Create an image recognition application that recognizes the numbers written on the screen with Pytorch Mobile and kotlin. ** Create all the functions of the model and android for image recognition from scratch. ** ** It will be divided into two parts, ** Model Creation (Python) ** and ** Android Implementation (kotlin) **.
This android studio project Github: https://github.com/SY-BETA/NumberRecognitionApp/tree/master
If you haven't made a model with python yet, Create an image recognition application that discriminates the numbers written on the screen with android (PyTorch Mobile) [Network creation] Please make it with / 077b5b8d3163fb7de800). Or if you are an android engineer who does not have a python environment or if you are tired of making models, we have learned models, so Download the trained model from Github: https://github.com/SY-BETA/CNN_PyTorch/blob/master/CNNModel.pt.

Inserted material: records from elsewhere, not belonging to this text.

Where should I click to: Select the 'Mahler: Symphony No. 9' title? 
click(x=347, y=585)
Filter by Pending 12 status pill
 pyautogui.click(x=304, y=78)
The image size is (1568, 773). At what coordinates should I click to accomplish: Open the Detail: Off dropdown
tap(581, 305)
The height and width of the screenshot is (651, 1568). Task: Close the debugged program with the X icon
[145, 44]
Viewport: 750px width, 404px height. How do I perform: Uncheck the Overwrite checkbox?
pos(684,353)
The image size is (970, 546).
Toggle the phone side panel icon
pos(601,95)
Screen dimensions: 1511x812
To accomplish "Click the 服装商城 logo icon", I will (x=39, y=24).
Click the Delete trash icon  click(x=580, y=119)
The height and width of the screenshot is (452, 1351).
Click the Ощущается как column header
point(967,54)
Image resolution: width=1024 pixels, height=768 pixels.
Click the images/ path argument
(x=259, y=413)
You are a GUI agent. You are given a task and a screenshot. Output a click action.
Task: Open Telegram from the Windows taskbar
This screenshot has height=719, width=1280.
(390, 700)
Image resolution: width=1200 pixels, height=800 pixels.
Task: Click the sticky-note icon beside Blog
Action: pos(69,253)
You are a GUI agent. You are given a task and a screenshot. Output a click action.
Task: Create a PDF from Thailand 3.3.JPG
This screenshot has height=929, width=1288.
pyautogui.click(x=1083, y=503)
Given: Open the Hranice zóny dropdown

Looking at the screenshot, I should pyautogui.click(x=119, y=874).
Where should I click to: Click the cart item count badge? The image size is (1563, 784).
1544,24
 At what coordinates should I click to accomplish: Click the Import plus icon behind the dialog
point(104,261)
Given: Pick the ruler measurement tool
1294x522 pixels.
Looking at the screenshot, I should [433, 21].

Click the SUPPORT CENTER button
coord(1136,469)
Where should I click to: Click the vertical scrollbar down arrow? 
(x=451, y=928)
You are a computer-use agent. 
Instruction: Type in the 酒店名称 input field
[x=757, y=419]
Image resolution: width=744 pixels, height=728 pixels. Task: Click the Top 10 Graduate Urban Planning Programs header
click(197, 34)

What to make this time, this ↓
Do 5 and 6
Now that the model has been created, we will be able to infer it on android using pytorch mobile
and implement the ability to write numbers on the screen.
Added the following to gradle (as of January 25, 2020)
dependencies {
implementation 'org.pytorch:pytorch_android:1.4.0'
implementation 'org.pytorch:pytorch_android_torchvision:1.4.0'
}
Set surfaceView for writing characters
xml file ↓
activity_main.xml
<androidx.constraintlayout.widget.ConstraintLayout
xmlns:android="http://schemas.android.com/apk/res/android"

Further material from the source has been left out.